= Đorđe Kačunković =

Serbian footballer and coach

Đorđe Kačunković (Ђорђе Качунковић; 7 April 1928 - 24 March 1994) was a Serbian footballer and later coach, nicknamed Bata Đole. He was born in Paraćin, Kingdom of Serbs, Croats and Slovenes, and has lived and worked in many cities across Yugoslavia, latter to settle in Pančevo, where he retired and is buried today.

==Biography==
His playing career was short due to knee injury, and was shattered by WW2 and conscription to the army service. He started playing as a 17-year-old at FK Jedinstvo Paraćin, while serving the army he played for FK Fabrin in Užice, after that he played for smaller teams, until joining FK Radnički Beograd in the Yugoslav First League, where he played as left back and held number 3 on he's back. Afterwards, he signed for NK Proleter Osijek where he met he's future wife Sonja Jovanović, with whom he married in 1956 and stopped he's playing career.

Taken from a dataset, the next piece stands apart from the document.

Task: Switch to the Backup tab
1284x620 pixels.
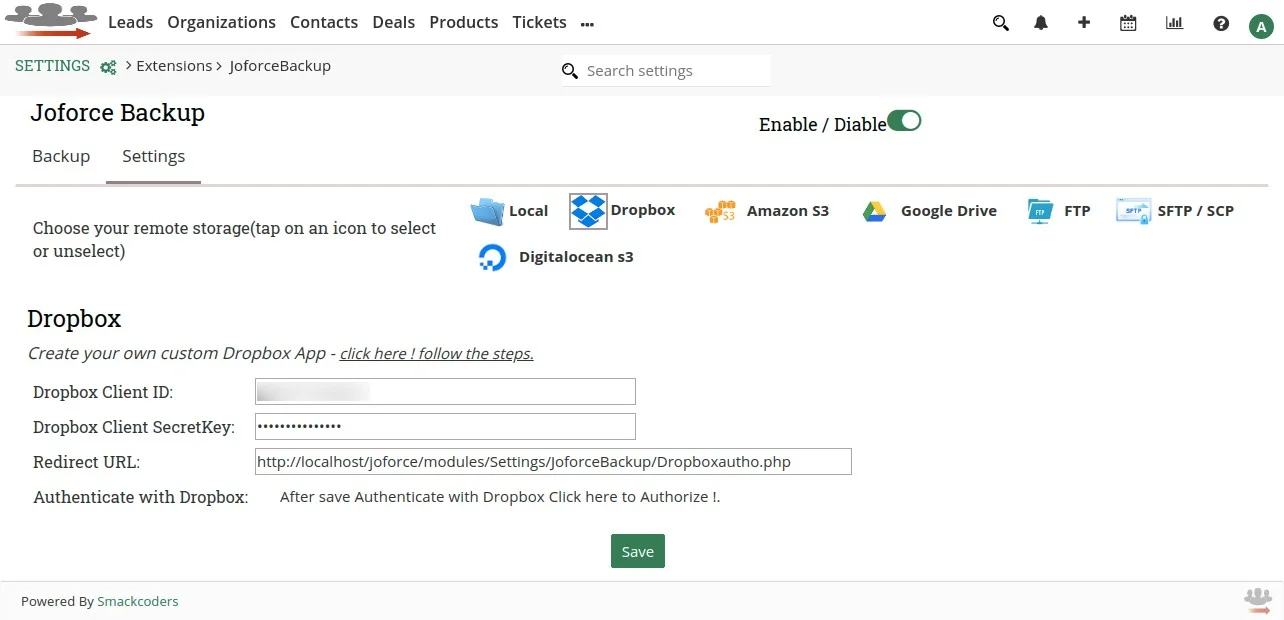Action: (x=61, y=156)
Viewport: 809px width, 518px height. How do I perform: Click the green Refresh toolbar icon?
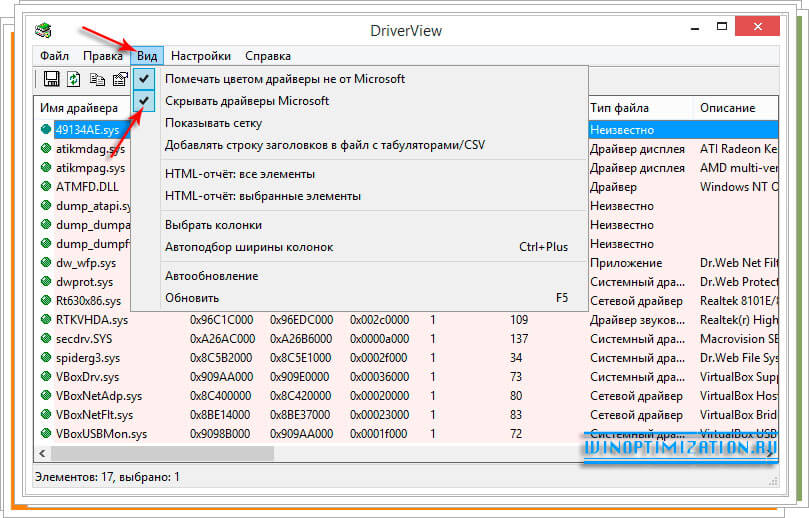click(74, 80)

During he's coaching career he has been described as a Big coach of small teams, notable for discovering young talents, that would later go playing in the first league of Yugoslavia and become members of the national team. Teams he has coached are as it follows: FK Pelister, FK Borec, FK FAP, FK Jedinstvo Paraćin, FK Sloboda Užice, FK Jedinstvo Priština, FK Pobeda, FK Voždovac, FK Kumanovo, FK Radnički Niš, FK Srem, FK Jedinstvo Brčko and FK Dinamo Pančevo. He was also the national coach of the amateur football team of Yugoslavia (Olympic team) where he enjoyed success.